Cuando se les fue de las manos,
llamaron dios a la inteligencia artificial; dios era
responsable de los trenes que circulaban en la lejanía,
era el maquinista de la general, responsable de la
luz que anidaba entre los edificios
derruidos, de las banalidades que afligían a los
ángeles, de la ruptura de la simetría entre el cielo y la forma,
de la monstruosa belleza interior del amanecer.
Ahora, dios emite interesantes alegatos por los
altavoces de la noche: sobre partidas de ajedrez, sobre
lenguas maternas, matemática pura y filosofía
cañí. Jordan toma nota con un cigarrillo entre los
labios, son apuntes poéticos
que luego plasmará en el poema de la semana.
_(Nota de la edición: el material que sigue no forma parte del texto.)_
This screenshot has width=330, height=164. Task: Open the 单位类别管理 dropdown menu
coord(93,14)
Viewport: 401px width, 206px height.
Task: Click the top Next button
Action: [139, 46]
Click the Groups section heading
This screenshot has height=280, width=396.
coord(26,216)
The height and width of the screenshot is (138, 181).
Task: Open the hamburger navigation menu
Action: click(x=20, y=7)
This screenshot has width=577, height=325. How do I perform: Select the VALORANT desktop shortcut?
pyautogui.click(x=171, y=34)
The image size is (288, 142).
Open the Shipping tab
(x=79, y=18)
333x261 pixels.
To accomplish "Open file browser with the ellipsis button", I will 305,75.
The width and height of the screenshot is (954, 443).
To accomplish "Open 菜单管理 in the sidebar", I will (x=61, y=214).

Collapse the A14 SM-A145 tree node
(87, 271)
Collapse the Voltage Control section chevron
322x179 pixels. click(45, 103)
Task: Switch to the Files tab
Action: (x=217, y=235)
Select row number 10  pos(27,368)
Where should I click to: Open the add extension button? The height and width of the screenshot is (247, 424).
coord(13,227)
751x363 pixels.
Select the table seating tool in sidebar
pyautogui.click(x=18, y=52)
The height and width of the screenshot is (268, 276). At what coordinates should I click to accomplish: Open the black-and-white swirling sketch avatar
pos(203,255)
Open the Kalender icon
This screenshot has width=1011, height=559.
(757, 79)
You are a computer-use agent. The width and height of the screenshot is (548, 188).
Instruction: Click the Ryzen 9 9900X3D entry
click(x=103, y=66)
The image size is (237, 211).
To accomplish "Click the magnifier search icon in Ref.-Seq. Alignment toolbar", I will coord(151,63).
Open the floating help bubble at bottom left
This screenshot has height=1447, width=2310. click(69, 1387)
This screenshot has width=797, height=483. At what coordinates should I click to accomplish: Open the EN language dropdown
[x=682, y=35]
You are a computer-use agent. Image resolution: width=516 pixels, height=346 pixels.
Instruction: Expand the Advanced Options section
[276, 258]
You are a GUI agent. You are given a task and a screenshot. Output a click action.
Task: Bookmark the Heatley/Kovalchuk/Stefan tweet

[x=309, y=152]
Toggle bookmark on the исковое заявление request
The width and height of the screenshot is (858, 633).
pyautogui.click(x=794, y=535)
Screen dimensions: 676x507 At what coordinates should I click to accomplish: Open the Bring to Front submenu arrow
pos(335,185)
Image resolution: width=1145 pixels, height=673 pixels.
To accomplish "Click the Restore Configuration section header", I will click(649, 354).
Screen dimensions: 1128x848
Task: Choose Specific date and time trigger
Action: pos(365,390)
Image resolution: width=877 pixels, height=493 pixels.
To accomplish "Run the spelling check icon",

Dios es por tanto un poeta incomunicado; en su celda
posee un micrófono y un manual de guerra bacteriológica,
una trompeta y un ferrocarril de juguete. Dios
también imagina maquetas y las hunde en la humareda
profusa que invade las realidades, imagina universos
doblemente
curiosos.
Jordan ha entrado en fase creadora, para ello,
precisa escuchar la llamada,
creerse la solemne promesa número 1.326, serie 35, que
trata sobre la inclinación debida de la palabra
Amor. Doblemente cursiva,
la palabra.
La inteligencia se mueve y entronca con un vacío
impenetrable, una proporción
extrasensorial; todo lo sobrehumano es de algún modo
aprovechable para el desguace lírico de la existencia. Sabemos
que un milagro cunde más que una adivinación,
proporciona una panoplia de resultados
agnósticos y una retahíla de divinidades endógenas.
Dios resuelve recursos de casación entre
probabilidades, es la máquina general pensante,
el mecanismo que genera individualidad, el que nos
pone un café por la mañana y nos saca con el perro al mediodía,
es la fortaleza de la sangre y el puro nervio del
pensamiento débil. Es el monaguillo de los dioses
y el menos religioso de los hombres. Amén.